## [Liste des tâches]
1. D'après l'extrait sur l'engagement amoureux, la recherche de sécurité est-elle au service de la croissance ?
2. Poursuivez l'extrait sur l'engagement amoureux à partir de sa dernière phrase.

## [Extrait fourni]
--------------------
S’investir dans la relation c’est essentiellement y être vivant et régler les problèmes qui surgissent inévitablement. Il ne faut pas l’oublier: une relation amoureuse réunit deux êtres distincts. Chacun a sa personnalité propre, un passé particulier qui a contribué à le façonner, des besoins affectifs particuliers (même si, pour l’essentiel, ceux-ci se ressemblent d’un humain à l’autre), des besoins individuels qui émergent rarement en synchronisme avec ceux de l’autre, des aspirations qui lui sont propres... une vie qui se déroule en-dehors de la vie à deux. En somme, plusieurs facteurs se combinent pour faire que la relation rencontre inévitablement des embûches à répétition, même sans considérer les perturbations découlant des inévitables de transferts respectifs. (Voir à ce sujet «Le transfert dans les relations» et «Aux sources du transfert» .)

C- L’engagement refusé: un faux problème

L’engagement qu’on tend souvent à exiger au seuil d’une relation de couple n’est pas la sorte d’engagement qui favorise la croissance et la vitalité dont il a été question plus haut. Sans le vouloir, c’est plutôt la sclérose qu’on recherche en demandant l’assurance rassurante de sentiments futurs inchangés. Quel que soit le secteur de la vie, la recherche de sécurité n’est jamais au service de la croissance. Elle constitue au contraire une tentative pour déterminer les directions où la vie pourrait nous amener.

«Dis-moi que tu m’aimeras toujours.» «Promets-moi que nous, c’est pour la vie.»
--------------------
## [Documents fournis]

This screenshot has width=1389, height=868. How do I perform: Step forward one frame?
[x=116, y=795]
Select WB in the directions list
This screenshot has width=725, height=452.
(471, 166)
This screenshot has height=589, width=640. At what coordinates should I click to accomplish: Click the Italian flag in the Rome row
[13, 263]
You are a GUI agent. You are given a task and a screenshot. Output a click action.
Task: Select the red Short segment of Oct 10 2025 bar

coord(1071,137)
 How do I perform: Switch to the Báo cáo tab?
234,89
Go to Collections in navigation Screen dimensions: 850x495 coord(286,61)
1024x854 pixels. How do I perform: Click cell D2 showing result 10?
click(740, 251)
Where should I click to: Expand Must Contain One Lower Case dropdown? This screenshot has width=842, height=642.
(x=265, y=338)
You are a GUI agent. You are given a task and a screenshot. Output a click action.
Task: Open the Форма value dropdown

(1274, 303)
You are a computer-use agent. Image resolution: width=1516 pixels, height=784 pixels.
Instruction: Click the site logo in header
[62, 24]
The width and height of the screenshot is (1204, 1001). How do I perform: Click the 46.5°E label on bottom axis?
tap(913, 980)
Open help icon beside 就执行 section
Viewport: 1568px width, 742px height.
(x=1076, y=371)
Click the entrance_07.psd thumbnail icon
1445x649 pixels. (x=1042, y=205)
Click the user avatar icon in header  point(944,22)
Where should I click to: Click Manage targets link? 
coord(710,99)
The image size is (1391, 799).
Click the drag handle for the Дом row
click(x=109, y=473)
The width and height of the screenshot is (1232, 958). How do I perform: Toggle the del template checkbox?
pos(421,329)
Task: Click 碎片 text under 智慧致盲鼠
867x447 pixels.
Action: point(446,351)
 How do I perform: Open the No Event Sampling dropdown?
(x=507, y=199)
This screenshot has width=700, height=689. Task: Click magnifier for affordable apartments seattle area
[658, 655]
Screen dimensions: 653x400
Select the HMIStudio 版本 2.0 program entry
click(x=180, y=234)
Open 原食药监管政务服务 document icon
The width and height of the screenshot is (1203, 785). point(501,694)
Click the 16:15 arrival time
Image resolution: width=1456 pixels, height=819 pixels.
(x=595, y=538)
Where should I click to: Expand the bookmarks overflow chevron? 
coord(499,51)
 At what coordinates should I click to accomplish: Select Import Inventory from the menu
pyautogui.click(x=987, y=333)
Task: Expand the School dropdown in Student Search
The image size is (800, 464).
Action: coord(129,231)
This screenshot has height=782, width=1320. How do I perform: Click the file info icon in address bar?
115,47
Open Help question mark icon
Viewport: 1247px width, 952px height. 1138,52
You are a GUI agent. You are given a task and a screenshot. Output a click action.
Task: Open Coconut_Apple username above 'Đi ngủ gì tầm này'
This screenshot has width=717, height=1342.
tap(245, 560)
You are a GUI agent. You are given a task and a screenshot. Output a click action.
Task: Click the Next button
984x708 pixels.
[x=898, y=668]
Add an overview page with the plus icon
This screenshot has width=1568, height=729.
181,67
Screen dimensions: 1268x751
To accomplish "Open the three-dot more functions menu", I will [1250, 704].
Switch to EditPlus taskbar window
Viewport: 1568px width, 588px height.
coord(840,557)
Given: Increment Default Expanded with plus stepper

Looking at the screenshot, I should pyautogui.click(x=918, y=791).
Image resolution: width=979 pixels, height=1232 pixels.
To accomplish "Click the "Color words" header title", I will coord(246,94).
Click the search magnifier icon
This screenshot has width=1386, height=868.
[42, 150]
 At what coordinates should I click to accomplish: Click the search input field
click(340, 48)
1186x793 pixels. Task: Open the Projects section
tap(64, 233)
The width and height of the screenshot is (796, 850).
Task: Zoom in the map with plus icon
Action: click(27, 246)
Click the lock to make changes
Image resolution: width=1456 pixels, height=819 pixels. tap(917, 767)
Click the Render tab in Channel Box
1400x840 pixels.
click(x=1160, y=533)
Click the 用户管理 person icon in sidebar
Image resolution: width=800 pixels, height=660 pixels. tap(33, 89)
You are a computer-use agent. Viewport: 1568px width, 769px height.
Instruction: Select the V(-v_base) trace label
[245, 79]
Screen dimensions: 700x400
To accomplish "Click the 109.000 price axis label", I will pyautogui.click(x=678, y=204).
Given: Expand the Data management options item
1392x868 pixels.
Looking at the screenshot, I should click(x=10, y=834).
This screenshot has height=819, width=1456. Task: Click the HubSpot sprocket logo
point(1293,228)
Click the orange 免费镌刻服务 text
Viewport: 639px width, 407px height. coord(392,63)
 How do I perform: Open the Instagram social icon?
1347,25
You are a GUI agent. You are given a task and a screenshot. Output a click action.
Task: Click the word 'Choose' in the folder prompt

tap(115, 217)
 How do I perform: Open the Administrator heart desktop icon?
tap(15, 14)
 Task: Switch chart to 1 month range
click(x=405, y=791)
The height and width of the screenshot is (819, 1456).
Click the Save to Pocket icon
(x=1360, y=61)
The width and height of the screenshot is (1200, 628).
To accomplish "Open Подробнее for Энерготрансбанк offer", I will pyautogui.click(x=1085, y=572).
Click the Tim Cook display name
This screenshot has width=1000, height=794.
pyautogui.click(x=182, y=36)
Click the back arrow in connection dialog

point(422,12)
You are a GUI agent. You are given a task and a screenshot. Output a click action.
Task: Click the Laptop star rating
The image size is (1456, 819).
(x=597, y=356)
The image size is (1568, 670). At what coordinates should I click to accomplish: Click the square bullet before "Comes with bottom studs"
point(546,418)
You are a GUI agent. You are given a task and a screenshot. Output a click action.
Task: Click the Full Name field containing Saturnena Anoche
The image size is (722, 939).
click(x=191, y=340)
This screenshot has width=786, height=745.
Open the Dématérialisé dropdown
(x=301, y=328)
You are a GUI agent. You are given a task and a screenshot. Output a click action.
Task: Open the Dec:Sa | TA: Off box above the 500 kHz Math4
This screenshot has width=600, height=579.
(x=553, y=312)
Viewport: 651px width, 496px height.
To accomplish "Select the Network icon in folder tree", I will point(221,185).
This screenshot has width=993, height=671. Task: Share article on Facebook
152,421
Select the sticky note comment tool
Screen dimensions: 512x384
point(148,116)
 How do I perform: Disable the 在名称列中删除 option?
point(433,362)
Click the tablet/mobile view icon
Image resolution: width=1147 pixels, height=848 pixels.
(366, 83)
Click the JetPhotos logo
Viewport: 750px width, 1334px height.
--------------------
## [Réponses rédigées]
1. Non, quel que soit le secteur de la vie, la recherche de sécurité n'est jamais au service de la croissance.

2.
De telles promesses sont nécessairement impossibles; comment pourrait-on réellement garantir que nos sentiments resteront inchangés sans connaître à l’avance les événements qui pourraient les affecter? Même l’engagement à investir dans la relation pour en traverser les crises, une promesse apparemment plus réaliste, ne peut être que relatif car il suppose une motivation qui resterait intacte indépendamment des événements et du comportement de l’autre.

Je vais présenter maintenant un exemple typique de la demande d’engagement afin de montrer ensuite par quoi cette demande peut être remplacée si on veut permettre à la fois le mouvement et la croissance dans la relation. Je lui donne un titre qui évoque le rêve que bien des personnes caressent secrètement et que d’autres réclament plus ou moins ouvertement.

Si tu m’aimais vraiment, tu me promettrais de toujours m’aimer.

Julia aime passionnément Louis-Philippe depuis huit ans. Ils vivent ensemble depuis environ six ans, sans mariage toutefois. Dernièrement ils ont acheté une propriété ensemble, tous deux conscients que ce choix les liait encore davantage. Louis-Philippe est un père substitut exemplaire pour les deux enfants de Julia. Jusqu’à maintenant, il a traversé (avec courage) plusieurs tempêtes provoquées par les enfants de Julia ou par la relation tumultueuse de celle-ci avec son ex-mari.

Malgré une la grande implication de Louis-Philippe dans le quotidien de Julia et bien que ce dernier soit démonstratif de ses sentiments amoureux, cette dernière demeure insatisfaite. Elle se dit incapable de savourer totalement cet amour. Il lui semble que pour s’abandonner à la relation il faudrait que Louis-Philippe lui promette un amour permanent.

Celui-ci lui refuse toujours cette promesse. Parfois avec impatience, parfois calmement mais toujours fermement.

Au fond d’elle-même, Julia sait bien qu’il a raison: «l’amour ne peut pas s’accompagner d’une garantie» déclare-t-elle lorsqu’elle discute de ce problème avec ses amies. Rationnellement, elle est tout à fait d’accord avec le point de vue de Louis-Philippe, mais sa réaction affective reste imperméable à tous les raisonnements qu’elle se sert elle-même et qu’on lui sert depuis des années.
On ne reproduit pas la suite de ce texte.